Summary for Congressional bill S 1779 (114th):
- Employers are not allowed to giver their employee a bonus to leave and work for the government. #GoldenParachute
- Increase prohibition on ex-government employees lobbying from 1 to 2 years.
- Increase prohibition on examiners & supervisors accepting employment from financial institutions they oversaw from 1 to 2 years. #RevolvingDoor
- Requires financial regulators to remove themselves from any actions that directly benefit a former employer or client.
Vote Yes if you believe:
- The financial industry and government are working too closely together.
- Increasing from 1 to 2 years, reduces the influence of lobbyists. #Lobbyists #RevolvingDoor
- The ones regulating should not be rewarded by those they are regulating. #RevolvingDoor
- This would reduce income inequality. #IncomeInequality
Vote No if you believe:
- We need to stop the revolving door in other industries like healthcare and energy, not just financial services. #RevolvingDoor
- This prevents the best employees from working for the government. #RevolvingDoor
- There are benefits to industry and government working closely together.
- This act assumes that official are unethical to begin with.
(This is the 1st draft of the summary for a bill in Polinav. Summary & In-Depth is non-partisan & Vote yes/no reasons are fact-checked. if you think something is wrong, should be added or deleted, comment below!)
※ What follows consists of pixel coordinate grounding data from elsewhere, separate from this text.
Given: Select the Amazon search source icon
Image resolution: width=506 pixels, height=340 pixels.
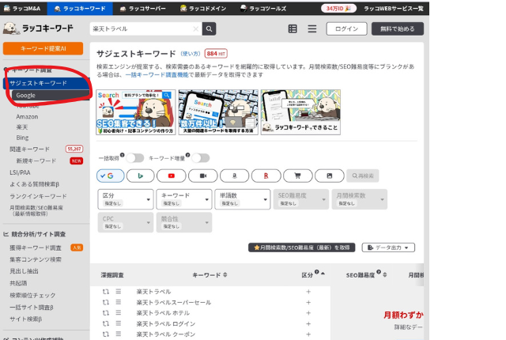Looking at the screenshot, I should pos(234,176).
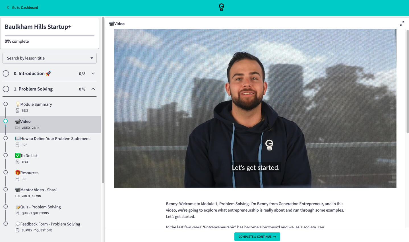Image resolution: width=409 pixels, height=242 pixels.
Task: Click the course progress bar under Baulkham Hills Startup+
Action: pos(49,36)
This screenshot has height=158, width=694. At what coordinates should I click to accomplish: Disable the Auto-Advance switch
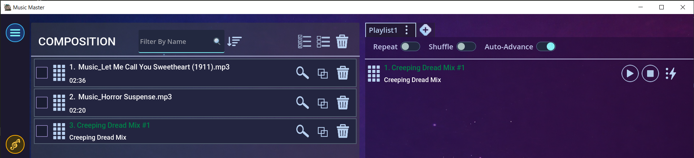(546, 46)

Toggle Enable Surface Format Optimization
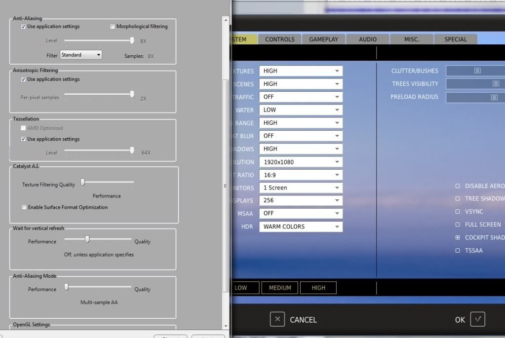click(x=24, y=207)
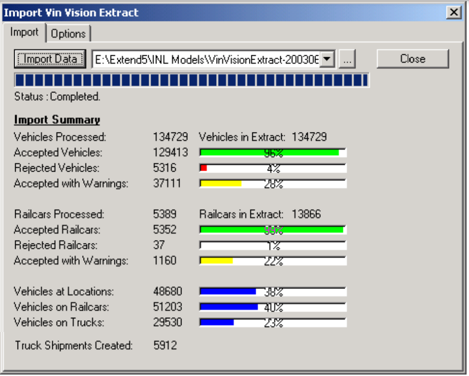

This seems like common sense legislation. We don’t want those regulating the industry to receive any kind of benefit from that industry (whether before or after). This would obviously incentivize them to act favorably toward that industry, especially since they can make significantly more money in the private sector than with the government.
With that said, what I’m fearful of is this causing a brain drain for our government. Will people want to work for the government when they can make so much more money in the private sector? At the same time, do we want to make the incentive for people to switch to government work to be for the benefit of their previous or future employer?
Though I usually tend to believe in the goodness of people, Carmen Segarra’s story about her time in the Federal Reserve was pretty eye-opening (link to the This American Life podcast on this story). Though I tend to believe in people, this shattered it for me. It’s not that people are bad, but that the deck is just stacked so heavily against them, especially within finance.
I would want my representatives to vote YES on this bill!